While you're up there, look to the east and locate Race Beach. Visualize how the Mayflower drifted there from the Southeast. They first worked their way down the southern side of The Cape, opposite Provincetown, then decided there was no break, and came back around the tip to find Provincetown Harbor.

From the base of the tower you can catch the shuttle out to Race Beach. It's a beautiful beach, even if you're only going for a look. The fact that you won't have time for a swim is ok, because this is a dangerous swimming location. The current coming up the back side of The Cape races around this outer curve very rapidly, making it dangerous for swimmers, surfers and boaters. You can walk down to water's edge and see how fast the water is moving to your left. However, looking out across the water, you can imagine the Mayflower, actually caught briefly by low tide, but refloated as the tide rose again. This very beach was thus the first sight of the new world the Pilgrims had.

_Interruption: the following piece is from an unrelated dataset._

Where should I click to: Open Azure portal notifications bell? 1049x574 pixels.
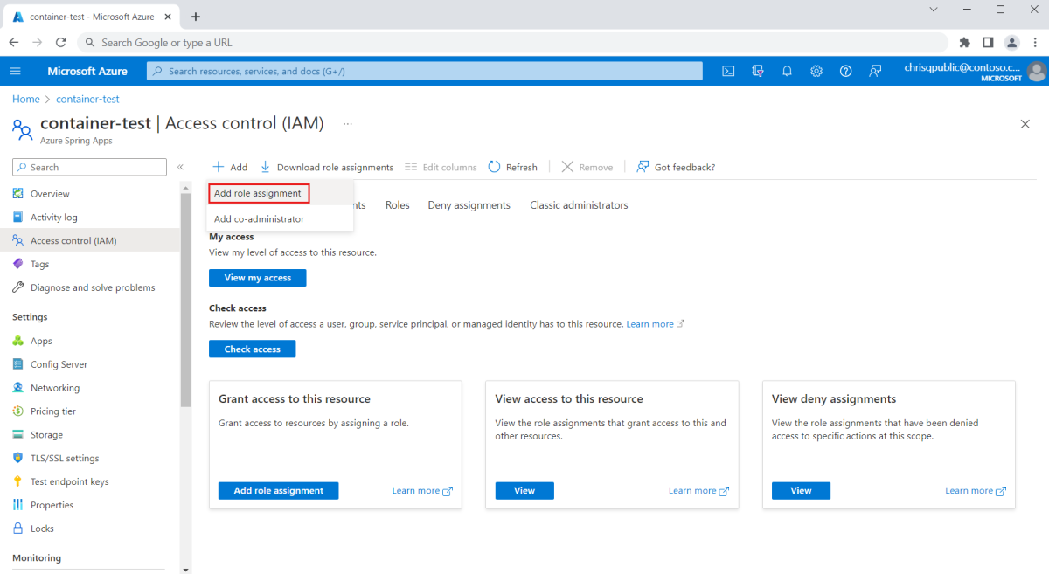pyautogui.click(x=786, y=71)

The view at left is looking toward the beach from a boat at the distance Captain Jones tried to keep the Mayflower so she would not be grounded, so this would have been the view the Pilgrims saw that first day, except of course for the lighthouse and Pilgrim Monument in the background.

After visiting Race Beach, you want to take the shuttle back downtown and get off at the main intersection, with the dock to your right and the Pilgrim Monument to your left. After you get off the bus, a quick look around will reveal the Lobster Pot on the opposite corner. This is your required lunchtime stop. There are many other restaurants in downtown Provincetown, but you have to eat at the Lobster Pot. With the demise of The 1620, this is the finest seafood restaurant in America. Don't let the tiny corner entrance fool you. You walk in through this narrow front, pass through the kitchen, and then the building opens out to a very large main dining room and a second large facility upstairs, both with large picture windows looking out on the bay.

Provincetown, you will learn, was founded by Portugese fishermen. Much of the population and culture still reflects that. The menu of the Lobster Pot certainly does. It has many Portugese dishes. In fact, this restaurant introduced Paeia to the American diet. It's one of our favorite dishes, we've had it all over the country, and we've still never tasted it prepared as well as they do it here. We encourage you to try it for lunch. But you certainly have many tempting alternatives. The chowder, according to which critic you read, is either the best in the country or among the top five. Whatever their fish of the day is would be a good choice. Obviously, their specialty is lobster. If you think that might be a bit much for lunch, you might try one of the derivative items, like lobster roll, lobster pie or lobster salad. If you're bringing a youth group, you should stop on your way off the ferry to the Pilgrim Monument and let them know the size of your group and what time you'll be returning from Race Beach. For couples, check the wine list. They have a better selection of Portugese and Spanish wines than you find in most American restaurants.

Once you finish eating, most of your time in Provincetown will be gone, but you should have enough left to browse a few blocks of downtown. This is Commerce Street, a narrow, 18th century conglomeration of art galleries, edgy fashion boutiques, tourist souvenir shops, and other eclectic establishments. Provincetown is still a fishing village and tourist stop, but it has also evolved into quite a year round artists and writers colony, and there are some very talented people here. Just brace yourself for some wierd sights. This would not be called a conservative community. Haight Ashbury East might describe it pretty well.